What we find in the Bible is that Divine Beauty includes so much more than harmonious physical symmetry. It transcends to a level of wondrous love, and holiness, and grace, and truth, and kindness, and goodness that ends in the harmonious spiritual symmetry and perfection surrounding God, for a spiritual illumination and bliss that we can only appreciate as we gaze intently upon the Lord.

We are made beautiful in God’s eyes by His great love. And we are encouraged to set our minds on Him, our great Creator and Redeemer-of-our-relationship, who has more than physical beauty in mind for His creation. He has in mind for us to keep seeking the things above, the truly lovely, including and especially Jesus Christ (Colossians 3:1-4, Philippians 4:8), “with open face beholding as in a glass the glory of the Lord… from glory to glory” (2 Corinthians 3:18).

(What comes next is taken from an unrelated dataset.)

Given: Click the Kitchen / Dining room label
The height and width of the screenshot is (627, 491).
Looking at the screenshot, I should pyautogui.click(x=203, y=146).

The Golden Ratio is only a small part of what is truly golden! Gazing at the spiritual purity and perfection of the Lord taps us into an infinite source of beauty.

Let me close by mentioning the well-known aphorism “beauty is in the eye of the beholder.” God doesn’t look upon our outward appearance, or outward talents and abilities, to determine our beauty in His sight. He looks upon our inner beauty – determined by what we have done with Christ. If we have trusted in Christ for our redemption, our salvation, we are indeed beautiful in His infinite sight, and are His children (John 1:12), the children of an infinitely good God! Think about it.

“The One Who knows me best

Is the One who loves me most

I am Your beloved, You have bought me with Your blood

And on Your hand, You've written out my name

I am Your beloved, one the Father loves

Mercy has defeated all my shame.”

– J. Helser, I Am Your Beloved

He desires the ongoing intimacy of that redeemed relationship!